Records drawn from a dataset:
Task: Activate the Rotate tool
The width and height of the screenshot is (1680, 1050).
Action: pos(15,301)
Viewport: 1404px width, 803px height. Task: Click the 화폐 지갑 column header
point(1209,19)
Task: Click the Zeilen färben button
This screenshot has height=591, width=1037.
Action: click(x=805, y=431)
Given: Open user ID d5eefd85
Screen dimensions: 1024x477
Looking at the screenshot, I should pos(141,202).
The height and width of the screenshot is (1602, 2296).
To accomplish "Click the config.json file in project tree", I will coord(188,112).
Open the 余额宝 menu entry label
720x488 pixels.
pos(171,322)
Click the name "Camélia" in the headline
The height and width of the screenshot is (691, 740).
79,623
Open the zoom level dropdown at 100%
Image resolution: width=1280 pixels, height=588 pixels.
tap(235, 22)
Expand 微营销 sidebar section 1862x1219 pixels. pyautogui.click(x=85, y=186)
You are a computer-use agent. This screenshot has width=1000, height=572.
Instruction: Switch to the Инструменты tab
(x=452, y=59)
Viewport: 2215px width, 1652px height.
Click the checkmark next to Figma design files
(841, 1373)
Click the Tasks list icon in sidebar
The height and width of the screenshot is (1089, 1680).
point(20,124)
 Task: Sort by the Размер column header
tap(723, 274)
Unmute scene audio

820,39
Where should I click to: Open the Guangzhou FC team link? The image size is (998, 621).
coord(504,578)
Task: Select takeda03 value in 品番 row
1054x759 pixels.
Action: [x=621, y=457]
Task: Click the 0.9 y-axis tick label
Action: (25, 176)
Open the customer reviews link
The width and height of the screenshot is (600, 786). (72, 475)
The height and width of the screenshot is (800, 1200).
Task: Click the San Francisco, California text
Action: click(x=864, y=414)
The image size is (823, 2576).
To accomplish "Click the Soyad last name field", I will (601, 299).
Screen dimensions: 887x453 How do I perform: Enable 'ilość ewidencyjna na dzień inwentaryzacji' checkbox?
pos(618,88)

§ Exercise goal:
Using the data above, print exactly the lines from the line that contains "Task: Click the Zeilen färben button" through the line that contains "Click the name", with both included.

§ Answer for the task:
Task: Click the Zeilen färben button
This screenshot has height=591, width=1037.
Action: click(x=805, y=431)
Given: Open user ID d5eefd85
Screen dimensions: 1024x477
Looking at the screenshot, I should pos(141,202).
The height and width of the screenshot is (1602, 2296).
To accomplish "Click the config.json file in project tree", I will coord(188,112).
Open the 余额宝 menu entry label
720x488 pixels.
pos(171,322)
Click the name "Camélia" in the headline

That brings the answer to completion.